# Given passage
The party participated in the 2019 protests which were triggered following Sergei Gavrilov, a Russian lawmaker from the Communist Party of the Russian Federation, delivering the opening speech at the Interparliamentary Assembly on Orthodoxy which was held in the Georgian parliament, whilst sitting in the chair of the Head of Parliament. That same day, a large protest took place in front of Parliament, which was violently dispersed by the orders of Interior Minister Giorgi Gakharia. The event became known as Gavrilov's Night. The protests continued for months, demanding electoral reforms, snap elections, and resignations from the ruling party. Despite some concessions from Georgian Dream, such as the resignation of the chairman of parliament and the partial electoral amendments, the protests did not stop.

# Tasks
a - Say whether each statement agrees with the passage about the 2019 protests, answering yes or no and quoting the words that decide it: (i) Sergei Gavrilov was a lawmaker from the Communist Party of the Russian Federation. (ii) The protest in front of Parliament was dispersed by order of the Prime Minister. (iii) The protests stopped after the chairman of parliament resigned.
b - Using the passage about the 2019 protests, answer each question:
(i) What name did the event become known by?
(ii) Where was the Interparliamentary Assembly on Orthodoxy held?
(iii) How long did the protests continue?
c - Reproduce word for word the part of the passage about the 2019 protests between "The party participated" and "did not stop.", inclusive.
The records are separate material, unrelated to the passage about the 2019 protests.

# Information
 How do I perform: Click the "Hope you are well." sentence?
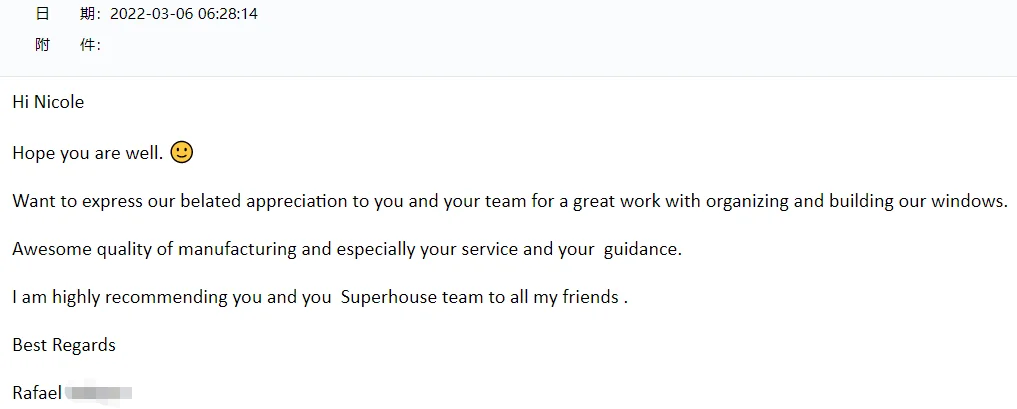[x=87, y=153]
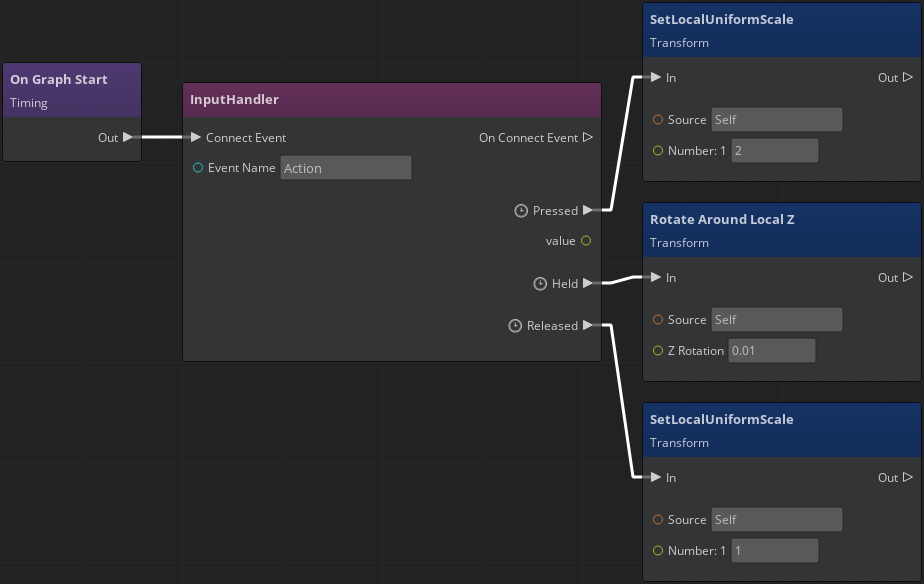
...
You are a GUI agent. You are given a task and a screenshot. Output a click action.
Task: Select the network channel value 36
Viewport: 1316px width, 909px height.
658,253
--
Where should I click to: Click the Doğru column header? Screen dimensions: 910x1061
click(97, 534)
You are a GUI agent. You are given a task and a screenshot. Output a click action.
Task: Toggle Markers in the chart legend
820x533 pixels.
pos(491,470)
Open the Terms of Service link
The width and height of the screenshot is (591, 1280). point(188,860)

# Answers to this exercise
a -
(i) Yes: "a Russian lawmaker from the Communist Party of the Russian Federation"
(ii) No: "violently dispersed by the orders of Interior Minister Giorgi Gakharia"
(iii) No: "the protests did not stop"

b -
(i) Gavrilov's Night
(ii) In the Georgian parliament
(iii) For months

c -
The party participated in the 2019 protests which were triggered following Sergei Gavrilov, a Russian lawmaker from the Communist Party of the Russian Federation, delivering the opening speech at the Interparliamentary Assembly on Orthodoxy which was held in the Georgian parliament, whilst sitting in the chair of the Head of Parliament. That same day, a large protest took place in front of Parliament, which was violently dispersed by the orders of Interior Minister Giorgi Gakharia. The event became known as Gavrilov's Night. The protests continued for months, demanding electoral reforms, snap elections, and resignations from the ruling party. Despite some concessions from Georgian Dream, such as the resignation of the chairman of parliament and the partial electoral amendments, the protests did not stop.